Beyond these factors, with a well-structured recruitment process, plus the ability to adapt your expectations to meet the current market and to reflect on the skills required, you will be able to significantly counteract this shortage.
Here are 3 ways to optimise your recruitment process and to find top talent every time, without fail.
Set clear expectations
The real challenge for recruiters today is knowing how to shift focus away from work experience and academic credentials and concentrating instead on the candidate’s actual skills. Most companies continue to recruit solely on the basis of years of experience or study, with the belief that these two elements are intrinsically linked to people’s skillset. However, this is by no means a hard and fast rule, and many leading companies have already come to realise that a candidate’s skills and personality traits need to take centre stage.
Hone in on skills
We can divide skills into two types: technical skills (hard skills) and non-technical skills (soft skills). Hard skills are knowledge-based, they are learned and can easily be identified by looking at a candidate’s academic and professional experiences. But as we mentioned above, it is by focusing exclusively on these hard skills that we can end up missing out on the best applicants. Hence the importance of analysing soft skills, or non-technical skills, such as creativity, negotiation skills, or emotional intelligence.

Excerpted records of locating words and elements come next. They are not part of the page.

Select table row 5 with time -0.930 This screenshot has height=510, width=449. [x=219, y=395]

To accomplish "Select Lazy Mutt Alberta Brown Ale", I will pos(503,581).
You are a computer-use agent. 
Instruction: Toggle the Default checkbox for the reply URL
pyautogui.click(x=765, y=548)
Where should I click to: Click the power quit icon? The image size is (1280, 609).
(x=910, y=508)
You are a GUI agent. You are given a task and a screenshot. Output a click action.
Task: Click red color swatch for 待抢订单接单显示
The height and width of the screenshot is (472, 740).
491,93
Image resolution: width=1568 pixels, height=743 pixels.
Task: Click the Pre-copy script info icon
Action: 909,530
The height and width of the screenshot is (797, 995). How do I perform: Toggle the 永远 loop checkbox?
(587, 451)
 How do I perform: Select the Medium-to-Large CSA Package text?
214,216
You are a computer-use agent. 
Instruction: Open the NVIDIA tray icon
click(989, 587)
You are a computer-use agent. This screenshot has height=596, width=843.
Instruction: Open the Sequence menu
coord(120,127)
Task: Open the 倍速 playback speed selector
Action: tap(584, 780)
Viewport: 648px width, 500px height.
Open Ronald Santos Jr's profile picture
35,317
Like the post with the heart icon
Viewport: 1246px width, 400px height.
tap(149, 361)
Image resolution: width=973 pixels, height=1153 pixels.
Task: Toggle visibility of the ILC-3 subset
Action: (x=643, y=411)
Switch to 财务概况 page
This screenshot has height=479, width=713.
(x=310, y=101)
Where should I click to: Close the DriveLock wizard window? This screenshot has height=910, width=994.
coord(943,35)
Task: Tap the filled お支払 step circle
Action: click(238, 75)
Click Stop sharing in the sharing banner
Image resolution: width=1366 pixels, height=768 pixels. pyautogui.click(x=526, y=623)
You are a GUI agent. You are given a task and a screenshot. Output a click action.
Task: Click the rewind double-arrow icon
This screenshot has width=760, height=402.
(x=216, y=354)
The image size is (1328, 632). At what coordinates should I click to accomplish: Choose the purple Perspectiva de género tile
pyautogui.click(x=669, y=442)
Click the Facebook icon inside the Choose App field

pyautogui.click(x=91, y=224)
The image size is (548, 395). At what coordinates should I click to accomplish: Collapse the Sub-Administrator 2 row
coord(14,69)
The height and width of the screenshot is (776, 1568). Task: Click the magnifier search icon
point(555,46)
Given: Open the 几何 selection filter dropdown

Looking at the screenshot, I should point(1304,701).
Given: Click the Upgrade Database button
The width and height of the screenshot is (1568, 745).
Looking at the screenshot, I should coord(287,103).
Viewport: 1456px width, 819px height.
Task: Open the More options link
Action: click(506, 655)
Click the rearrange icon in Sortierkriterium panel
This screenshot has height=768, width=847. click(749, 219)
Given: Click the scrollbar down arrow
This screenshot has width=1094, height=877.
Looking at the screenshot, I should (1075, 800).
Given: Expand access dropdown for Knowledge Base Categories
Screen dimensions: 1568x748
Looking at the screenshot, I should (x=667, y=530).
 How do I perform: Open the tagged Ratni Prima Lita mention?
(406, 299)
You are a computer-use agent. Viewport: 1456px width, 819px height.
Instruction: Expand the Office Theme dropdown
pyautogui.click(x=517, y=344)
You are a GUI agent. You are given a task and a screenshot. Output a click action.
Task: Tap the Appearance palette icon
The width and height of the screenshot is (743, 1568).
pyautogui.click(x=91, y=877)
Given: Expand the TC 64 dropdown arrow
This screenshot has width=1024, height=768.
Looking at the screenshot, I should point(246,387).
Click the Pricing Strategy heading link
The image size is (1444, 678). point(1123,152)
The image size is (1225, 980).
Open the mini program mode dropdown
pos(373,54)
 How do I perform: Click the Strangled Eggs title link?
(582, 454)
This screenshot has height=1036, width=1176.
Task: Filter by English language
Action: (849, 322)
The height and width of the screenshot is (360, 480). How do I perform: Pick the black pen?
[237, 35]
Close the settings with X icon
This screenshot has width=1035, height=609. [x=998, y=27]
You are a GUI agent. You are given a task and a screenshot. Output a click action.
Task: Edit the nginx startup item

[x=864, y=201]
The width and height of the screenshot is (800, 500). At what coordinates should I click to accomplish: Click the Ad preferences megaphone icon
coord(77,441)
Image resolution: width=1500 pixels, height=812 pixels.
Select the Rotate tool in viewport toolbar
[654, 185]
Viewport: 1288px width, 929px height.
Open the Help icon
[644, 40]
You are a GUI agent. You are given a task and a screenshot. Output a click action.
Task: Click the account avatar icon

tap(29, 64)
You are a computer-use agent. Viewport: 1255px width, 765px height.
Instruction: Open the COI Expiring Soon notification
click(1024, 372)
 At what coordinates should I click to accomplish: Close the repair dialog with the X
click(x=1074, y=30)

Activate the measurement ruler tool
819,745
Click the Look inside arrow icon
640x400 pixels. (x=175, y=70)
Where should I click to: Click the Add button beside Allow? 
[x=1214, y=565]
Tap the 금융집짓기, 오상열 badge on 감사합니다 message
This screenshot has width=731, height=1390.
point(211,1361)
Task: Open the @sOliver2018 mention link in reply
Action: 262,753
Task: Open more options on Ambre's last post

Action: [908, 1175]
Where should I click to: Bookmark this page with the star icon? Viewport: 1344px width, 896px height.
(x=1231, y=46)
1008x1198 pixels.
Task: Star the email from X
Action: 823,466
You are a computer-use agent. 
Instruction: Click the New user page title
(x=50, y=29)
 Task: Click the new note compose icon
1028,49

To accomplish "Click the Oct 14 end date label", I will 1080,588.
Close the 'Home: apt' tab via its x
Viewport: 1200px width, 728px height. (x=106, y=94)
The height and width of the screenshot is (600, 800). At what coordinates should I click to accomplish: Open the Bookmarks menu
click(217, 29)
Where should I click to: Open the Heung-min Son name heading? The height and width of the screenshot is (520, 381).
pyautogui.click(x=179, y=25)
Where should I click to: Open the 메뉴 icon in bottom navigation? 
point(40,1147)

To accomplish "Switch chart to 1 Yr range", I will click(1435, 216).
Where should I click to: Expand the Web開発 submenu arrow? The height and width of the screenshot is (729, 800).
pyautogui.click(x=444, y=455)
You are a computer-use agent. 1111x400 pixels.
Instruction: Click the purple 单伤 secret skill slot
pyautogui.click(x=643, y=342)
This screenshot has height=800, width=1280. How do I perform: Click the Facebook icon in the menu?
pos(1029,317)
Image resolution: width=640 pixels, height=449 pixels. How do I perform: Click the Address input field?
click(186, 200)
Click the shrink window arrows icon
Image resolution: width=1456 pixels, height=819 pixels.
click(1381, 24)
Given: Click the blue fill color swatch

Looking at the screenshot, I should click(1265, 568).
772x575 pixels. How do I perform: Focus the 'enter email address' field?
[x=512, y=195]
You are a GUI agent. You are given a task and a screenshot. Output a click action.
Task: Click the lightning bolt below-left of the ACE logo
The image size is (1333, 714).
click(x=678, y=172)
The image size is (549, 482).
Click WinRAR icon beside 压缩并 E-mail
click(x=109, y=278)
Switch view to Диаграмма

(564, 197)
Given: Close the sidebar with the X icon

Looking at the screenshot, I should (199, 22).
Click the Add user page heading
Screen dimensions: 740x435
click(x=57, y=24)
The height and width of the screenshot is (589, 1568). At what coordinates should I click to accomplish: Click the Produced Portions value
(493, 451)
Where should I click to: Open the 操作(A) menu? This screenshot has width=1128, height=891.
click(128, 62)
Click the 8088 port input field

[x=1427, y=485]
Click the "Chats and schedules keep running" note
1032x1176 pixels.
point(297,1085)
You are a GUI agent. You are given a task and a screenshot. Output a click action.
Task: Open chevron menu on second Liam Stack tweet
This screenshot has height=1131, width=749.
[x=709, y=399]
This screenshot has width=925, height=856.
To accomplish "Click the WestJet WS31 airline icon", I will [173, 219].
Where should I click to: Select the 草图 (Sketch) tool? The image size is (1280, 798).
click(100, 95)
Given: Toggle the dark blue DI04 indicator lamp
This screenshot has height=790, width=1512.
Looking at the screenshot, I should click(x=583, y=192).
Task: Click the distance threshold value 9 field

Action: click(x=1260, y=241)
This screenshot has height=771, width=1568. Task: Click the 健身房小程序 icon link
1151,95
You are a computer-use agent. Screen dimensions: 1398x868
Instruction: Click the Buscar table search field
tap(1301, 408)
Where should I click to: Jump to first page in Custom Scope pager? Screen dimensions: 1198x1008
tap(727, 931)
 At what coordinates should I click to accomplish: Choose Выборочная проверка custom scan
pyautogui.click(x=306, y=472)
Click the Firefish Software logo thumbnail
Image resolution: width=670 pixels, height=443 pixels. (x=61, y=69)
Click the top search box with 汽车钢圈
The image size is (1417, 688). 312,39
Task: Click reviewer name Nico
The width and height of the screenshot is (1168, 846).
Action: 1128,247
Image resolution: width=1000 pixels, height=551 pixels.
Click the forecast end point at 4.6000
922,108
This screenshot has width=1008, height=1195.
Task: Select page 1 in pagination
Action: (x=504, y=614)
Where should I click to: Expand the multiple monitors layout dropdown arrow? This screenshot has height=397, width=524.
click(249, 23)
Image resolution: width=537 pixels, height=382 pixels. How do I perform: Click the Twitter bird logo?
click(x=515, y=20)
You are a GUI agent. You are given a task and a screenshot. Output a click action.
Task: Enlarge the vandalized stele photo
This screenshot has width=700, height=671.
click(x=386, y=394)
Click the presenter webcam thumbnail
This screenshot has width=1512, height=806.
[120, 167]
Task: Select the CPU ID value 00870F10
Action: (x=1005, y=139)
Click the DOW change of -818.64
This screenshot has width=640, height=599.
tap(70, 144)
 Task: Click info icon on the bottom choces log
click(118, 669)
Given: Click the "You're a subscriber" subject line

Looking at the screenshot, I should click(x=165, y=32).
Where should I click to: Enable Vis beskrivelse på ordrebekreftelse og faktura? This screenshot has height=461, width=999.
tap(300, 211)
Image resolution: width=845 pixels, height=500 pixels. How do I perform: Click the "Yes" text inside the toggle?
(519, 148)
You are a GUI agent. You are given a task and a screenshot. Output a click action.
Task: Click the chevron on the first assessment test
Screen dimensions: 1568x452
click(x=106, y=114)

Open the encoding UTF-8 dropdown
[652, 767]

When recruiting for a role, outline four or five key skills. It is important that you name and identify each one clearly. Be specific, but also leave yourself some leeway when defining which skills are essential and those which are highly desirable, but not absolutely necessary. This will stop you wasting time looking for unrealistic candidates. Take a risk on some more unconventional applicants, because even if they operate outside of your domain, they might have the soft skills that will make them easily ‘trainable’. This method will breathe new life into your hiring process, as well as foster diversity among your new recruits.
Set up a competency framework
Competency-based recruitment consists of identifying the skills required for a position. Drawing up a competency framework, a document compiling all the skills found within an organisation, is therefore highly useful. This resource allows companies to have a more accurate grasp of their skills pool. A list of hard skills and soft skills is associated with every position, providing a clear and precise overview of what is needed to take on each role successfully. It is then easy to match the skills required with the skills your candidates possess, via psychometric evaluations for example. This makes identifying suitable candidates much more straightforward, beyond the ‘classic’ or generally accepted background for a given role.
Effective recruitment has long posed a challenge and the rapid development of modern technology means we must constantly adapt and shake up our current routines. However, there are solutions out there which can allow us to tailor our recruitment processes to meet the current market and to continually innovate our tools. Because, indeed, today successful recruitment not only means having an understanding of your candidates’ expectations, but also the ability to re-think your selection procedures.